* _Exercise 1_
Can you copy out the part of the listing that opens with the line containing "This screenshot has width=1111, height=709." and closes with the line containing "(x=29, y=129)", including both of those lines? Leave out the pictures.

+++

Favorite food: Candy
Favorite drink: Chocolate milk
Favorite location: At the playground with his friends
Favorite weather: Just after a thunderstorm, when the sun's coming out and everything smells fresh and brand-new
Favorite color: Sky blue

Least liked food: Cabbage, grapefruit, Brussels sprouts, lima beans
Least liked drink: Vegetable juice and anything grapefruit-flavored
Least liked location: In the corner
Least liked weather: Cold and windy

Favorite person: His dad
Least liked person: His older brother
Friends: Plenty
Relations: Dad, mom, older brother
Enemies: None
Significant other: He's only 6...
Orientation: Gay, but unaware


----------



## Doctor Timewolf (Apr 1, 2010)

Awww... Puppies are so cute.


----------



## Browder (Apr 1, 2010)

Why'd you make him six?


----------



## Duality Jack (Apr 1, 2010)

Browder said:


> Why'd you make him six?


 this


----------



## Artificial Ginger (Apr 1, 2010)

Doctor Timewolf said:


> Awww... Puppies are so cute.


Yus! =3



Browder said:


> Why'd you make him six?


Because for an adult to act cutesy and tailwaggy would just be creepy =(
And I kind of miss being a kid for a number of reasons, all of which I'll keep to myself. So, since I can't go back IRL, I figured I might as well make my character one.
Besides that, I'm not really into cybering, and I figured making him six would prevent people from trying to get one >.>


----------



## Browder (Apr 1, 2010)

+++

* _Exercise 2_
In the forum thread, what is the character's least liked location?

* _Material for the task_
+++

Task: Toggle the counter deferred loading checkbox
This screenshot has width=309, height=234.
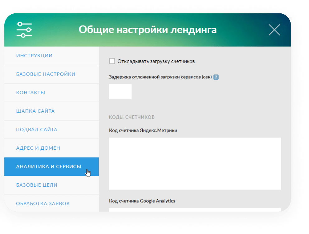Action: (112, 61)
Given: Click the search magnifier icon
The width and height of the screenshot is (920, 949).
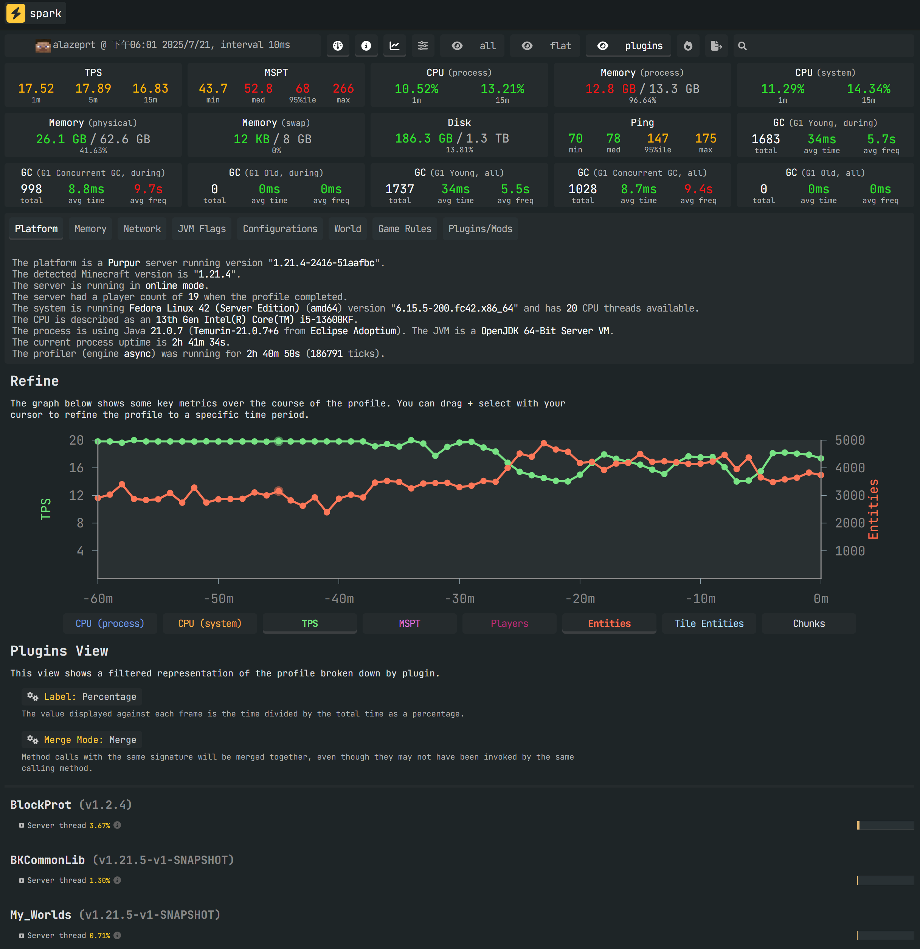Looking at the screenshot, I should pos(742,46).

+++

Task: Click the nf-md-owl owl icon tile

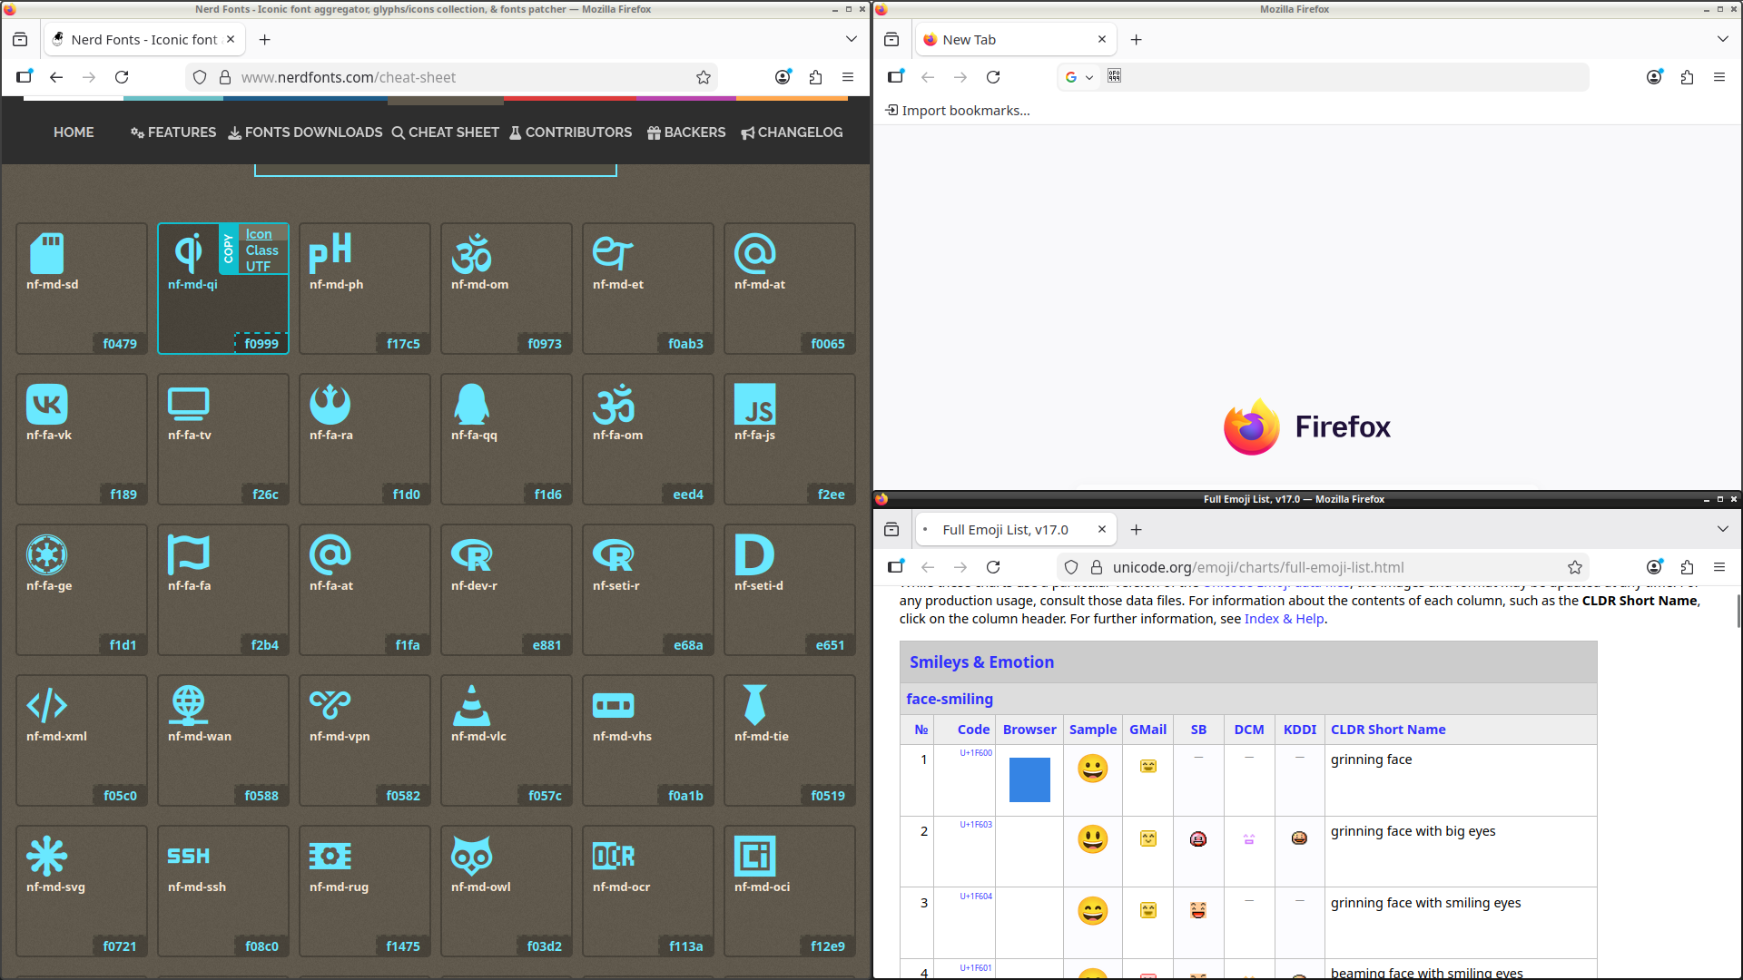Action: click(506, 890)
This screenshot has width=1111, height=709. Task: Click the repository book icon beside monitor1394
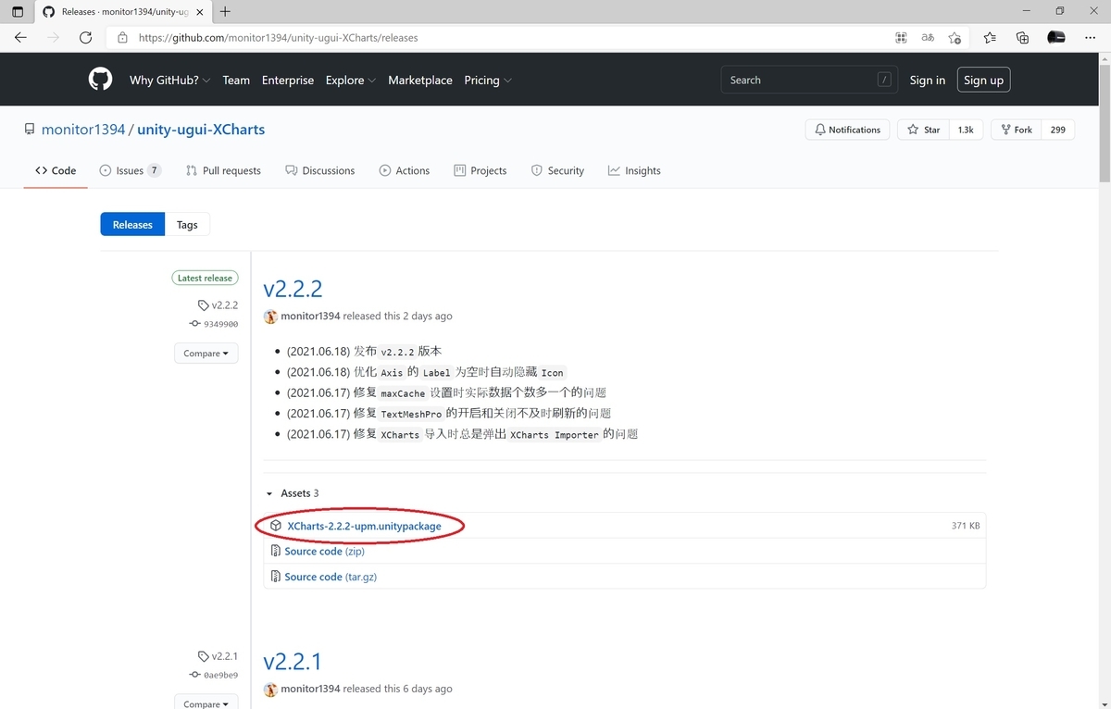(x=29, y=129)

+++

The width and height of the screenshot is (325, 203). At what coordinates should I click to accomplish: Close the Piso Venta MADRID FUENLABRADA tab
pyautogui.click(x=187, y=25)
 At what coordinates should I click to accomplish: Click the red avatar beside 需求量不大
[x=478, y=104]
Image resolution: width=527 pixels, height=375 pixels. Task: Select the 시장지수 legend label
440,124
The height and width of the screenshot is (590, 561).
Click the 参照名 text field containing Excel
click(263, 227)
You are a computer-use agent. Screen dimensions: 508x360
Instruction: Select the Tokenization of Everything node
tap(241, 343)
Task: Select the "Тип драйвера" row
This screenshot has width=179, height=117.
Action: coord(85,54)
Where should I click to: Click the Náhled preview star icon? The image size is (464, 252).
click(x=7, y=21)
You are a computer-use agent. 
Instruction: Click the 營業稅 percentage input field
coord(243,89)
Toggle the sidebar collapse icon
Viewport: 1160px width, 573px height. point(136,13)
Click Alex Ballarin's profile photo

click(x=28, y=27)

+++

* _Full solution 1_
This screenshot has width=1111, height=709. Task: Click the repository book icon beside monitor1394
(x=29, y=129)

* _Full solution 2_
In the corner